Quoted text:

[Begin]

This slack is taken up progressively, coupler pair by coupler pair.
When the 2 inch slack in the coupler pair joining the last car to
the train is taken up the next to the last car may be moving at a
speed of 4 miles per hour. The slack in the last coupler pair is
taken up very rapidly and the last two cars are subjected to a very
large impact capable of injuring the lading or the car.
[0007] Various types of draft gear assemblies have been proposed
and used. Some draft gear assemblies employ mechanical springs and
steel friction members held in a steel housing that is received in
a yoke. Other draft gear assemblies employ elastomer springs.
However, those employing a steel housing add to the weight of the
railcar. Those employing elastomer springs may be difficult to
install and remove from standard draft sills.
[0008] In exceptionally heavy duty railway freight car service,
such as in captive mining service wherein individual gross railway
car loading may exceed 286,000 pounds, there have been concerns
relating to the performance of draft gear assemblies. There is a
limited amount of space available in the railway freight car draft
gear pocket to accommodate the draft gear assembly. Accordingly,
the draft gear assembly and its inherent performance are limited by
the space available in the draft gear pocket. In typical railway
freight cars, the draft gear pocket cross sectional dimensions are
approximately 8 and 7/8 inches by 12 and 1/2 inches, for a typical
cross section of approximately 111 square inches. The force per
unit area to which the draft gear assembly is exposed is
accordingly the compressive pound force divided by the cross
sectional dimension. For example, a 300,000 pound buff force
divided by the nominal 111 square inch cross sectional dimension
would result in a force on the draft gear assembly of 2702 pounds
per square inch. The unit loading is prescribed by the physical
dimensions of the draft gear pocket. Accordingly, it is an object
of the present invention to provide reduced unit loading within the
standard draft gear pocket physical dimensions.
SUMMARY OF THE INVENTION
[0009] In one aspect, the present invention provides a draft gear
assembly for use with railcars having coupler members. The draft
gear assembly has front and back ends and comprises a yoke, a
coupler follower, a front resilient member, an intermediate stop
member, and a back resilient member. The yoke has a back wall, a
top wall extending from the back wall toward the front end of the
draft gear assembly, and a bottom wall extending from the back wall
toward the front end of the draft gear assembly. The coupler
follower is positioned between the butt end of the coupler shank
and the front end of the draft gear assembly. The front resilient
member is positioned between the coupler follower and the
intermediate stop member. The back resilient member is positioned
between the intermediate stop member and the yoke back wall. The
front and back resilient members are compressible.

[End]

Task description:
Answer these from the draft gear text:
1. What are the approximate cross-sectional dimensions of a typical draft gear pocket?
2. What drawback does the text give for draft gear assemblies that use a steel housing?
3. Between which two parts is the back resilient member positioned?

Information provided:

[Begin]

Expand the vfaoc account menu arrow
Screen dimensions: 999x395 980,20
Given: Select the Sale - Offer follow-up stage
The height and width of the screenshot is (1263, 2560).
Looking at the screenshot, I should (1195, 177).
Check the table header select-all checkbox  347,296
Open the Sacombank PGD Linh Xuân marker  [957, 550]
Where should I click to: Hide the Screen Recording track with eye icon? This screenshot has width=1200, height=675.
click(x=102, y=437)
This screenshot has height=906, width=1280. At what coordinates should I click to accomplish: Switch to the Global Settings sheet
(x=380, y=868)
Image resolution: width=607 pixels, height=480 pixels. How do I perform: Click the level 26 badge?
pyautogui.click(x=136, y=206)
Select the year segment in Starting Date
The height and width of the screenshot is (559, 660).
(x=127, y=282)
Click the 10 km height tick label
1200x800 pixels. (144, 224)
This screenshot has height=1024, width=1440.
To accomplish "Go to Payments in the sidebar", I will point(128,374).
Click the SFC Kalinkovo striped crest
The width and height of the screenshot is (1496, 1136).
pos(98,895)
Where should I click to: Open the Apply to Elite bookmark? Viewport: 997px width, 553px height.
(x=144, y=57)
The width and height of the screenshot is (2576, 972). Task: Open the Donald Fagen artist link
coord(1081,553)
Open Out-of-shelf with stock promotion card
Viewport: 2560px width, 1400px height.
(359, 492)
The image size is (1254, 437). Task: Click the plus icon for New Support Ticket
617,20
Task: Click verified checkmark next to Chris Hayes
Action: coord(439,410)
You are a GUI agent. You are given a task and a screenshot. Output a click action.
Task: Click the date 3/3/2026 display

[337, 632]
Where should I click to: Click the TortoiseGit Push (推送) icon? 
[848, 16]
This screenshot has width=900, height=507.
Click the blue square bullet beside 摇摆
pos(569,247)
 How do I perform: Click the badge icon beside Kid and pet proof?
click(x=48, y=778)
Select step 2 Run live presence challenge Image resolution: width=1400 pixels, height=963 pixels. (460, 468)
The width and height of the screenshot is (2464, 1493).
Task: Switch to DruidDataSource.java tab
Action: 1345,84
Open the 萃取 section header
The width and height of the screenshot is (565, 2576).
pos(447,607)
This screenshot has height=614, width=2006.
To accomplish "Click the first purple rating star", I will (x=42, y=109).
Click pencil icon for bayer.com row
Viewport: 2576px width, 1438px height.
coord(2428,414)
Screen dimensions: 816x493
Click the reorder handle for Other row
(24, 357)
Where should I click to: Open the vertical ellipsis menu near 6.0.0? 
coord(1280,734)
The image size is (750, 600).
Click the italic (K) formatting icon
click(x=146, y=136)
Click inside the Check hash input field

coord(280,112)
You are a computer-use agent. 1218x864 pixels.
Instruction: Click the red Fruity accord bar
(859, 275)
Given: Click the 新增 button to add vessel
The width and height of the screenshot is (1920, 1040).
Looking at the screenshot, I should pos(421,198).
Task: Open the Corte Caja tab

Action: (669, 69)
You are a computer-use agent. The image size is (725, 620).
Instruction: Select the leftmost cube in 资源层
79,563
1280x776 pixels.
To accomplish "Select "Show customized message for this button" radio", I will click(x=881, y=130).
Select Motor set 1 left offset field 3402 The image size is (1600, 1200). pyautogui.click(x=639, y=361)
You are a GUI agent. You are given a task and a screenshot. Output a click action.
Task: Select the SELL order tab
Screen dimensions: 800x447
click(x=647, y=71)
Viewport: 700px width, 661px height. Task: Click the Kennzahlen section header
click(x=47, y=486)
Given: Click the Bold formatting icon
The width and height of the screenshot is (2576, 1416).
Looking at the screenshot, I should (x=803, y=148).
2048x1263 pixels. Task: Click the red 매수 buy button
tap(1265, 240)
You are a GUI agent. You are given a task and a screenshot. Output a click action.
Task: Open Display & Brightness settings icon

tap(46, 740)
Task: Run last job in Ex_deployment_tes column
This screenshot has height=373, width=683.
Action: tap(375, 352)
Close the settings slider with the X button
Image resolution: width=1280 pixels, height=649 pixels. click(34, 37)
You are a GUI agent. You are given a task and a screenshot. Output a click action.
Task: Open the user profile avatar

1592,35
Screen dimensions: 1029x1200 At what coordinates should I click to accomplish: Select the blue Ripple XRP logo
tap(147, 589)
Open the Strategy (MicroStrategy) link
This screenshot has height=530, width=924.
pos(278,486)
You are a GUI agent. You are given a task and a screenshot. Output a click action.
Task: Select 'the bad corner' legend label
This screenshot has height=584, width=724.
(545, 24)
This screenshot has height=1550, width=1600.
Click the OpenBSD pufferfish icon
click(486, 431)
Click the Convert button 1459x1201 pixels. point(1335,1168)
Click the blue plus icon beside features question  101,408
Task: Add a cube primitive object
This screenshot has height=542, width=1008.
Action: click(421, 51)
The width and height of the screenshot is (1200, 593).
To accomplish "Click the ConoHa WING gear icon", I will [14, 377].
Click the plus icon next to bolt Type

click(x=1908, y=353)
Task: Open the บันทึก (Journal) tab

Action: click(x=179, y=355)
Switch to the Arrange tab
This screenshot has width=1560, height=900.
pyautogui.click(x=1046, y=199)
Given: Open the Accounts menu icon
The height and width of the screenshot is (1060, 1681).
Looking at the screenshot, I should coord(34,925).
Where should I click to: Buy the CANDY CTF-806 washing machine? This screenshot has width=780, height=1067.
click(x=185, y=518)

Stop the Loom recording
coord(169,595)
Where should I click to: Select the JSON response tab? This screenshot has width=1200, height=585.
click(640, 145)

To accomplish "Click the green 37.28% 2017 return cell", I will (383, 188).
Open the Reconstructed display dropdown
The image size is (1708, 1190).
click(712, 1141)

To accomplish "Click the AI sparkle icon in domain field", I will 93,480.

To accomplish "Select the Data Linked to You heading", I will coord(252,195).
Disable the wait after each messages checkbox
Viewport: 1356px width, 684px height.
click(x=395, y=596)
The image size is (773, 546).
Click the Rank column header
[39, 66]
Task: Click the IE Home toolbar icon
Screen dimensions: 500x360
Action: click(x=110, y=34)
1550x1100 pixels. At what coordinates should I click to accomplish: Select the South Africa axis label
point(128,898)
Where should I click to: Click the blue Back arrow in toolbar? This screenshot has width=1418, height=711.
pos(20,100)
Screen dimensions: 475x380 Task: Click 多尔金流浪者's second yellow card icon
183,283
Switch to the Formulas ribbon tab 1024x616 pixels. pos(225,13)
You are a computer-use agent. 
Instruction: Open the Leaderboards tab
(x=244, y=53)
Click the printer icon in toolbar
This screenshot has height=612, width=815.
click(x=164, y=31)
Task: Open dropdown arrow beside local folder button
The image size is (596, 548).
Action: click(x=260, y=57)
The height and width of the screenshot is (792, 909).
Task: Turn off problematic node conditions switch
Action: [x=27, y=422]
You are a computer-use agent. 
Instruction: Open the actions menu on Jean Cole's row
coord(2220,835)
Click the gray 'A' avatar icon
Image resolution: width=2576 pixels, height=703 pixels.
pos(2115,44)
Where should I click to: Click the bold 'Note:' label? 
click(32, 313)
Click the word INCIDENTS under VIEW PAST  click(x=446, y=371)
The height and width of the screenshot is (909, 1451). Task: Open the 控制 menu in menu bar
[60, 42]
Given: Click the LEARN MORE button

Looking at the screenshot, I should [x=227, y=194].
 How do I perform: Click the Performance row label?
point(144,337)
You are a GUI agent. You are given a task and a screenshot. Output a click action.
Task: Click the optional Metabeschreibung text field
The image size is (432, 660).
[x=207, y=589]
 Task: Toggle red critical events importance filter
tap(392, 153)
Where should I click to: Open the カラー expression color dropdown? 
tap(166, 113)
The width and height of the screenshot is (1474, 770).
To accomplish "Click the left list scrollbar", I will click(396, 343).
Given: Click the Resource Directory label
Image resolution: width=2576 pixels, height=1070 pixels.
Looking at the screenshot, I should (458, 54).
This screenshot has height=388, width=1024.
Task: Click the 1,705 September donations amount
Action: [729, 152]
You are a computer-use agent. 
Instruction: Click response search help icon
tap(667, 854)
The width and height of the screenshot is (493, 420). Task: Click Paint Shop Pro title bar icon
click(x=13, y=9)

[End]

Correct output:
1. Approximately 8 and 7/8 inches by 12 and 1/2 inches.
2. They add to the weight of the railcar.
3. Between the intermediate stop member and the yoke back wall.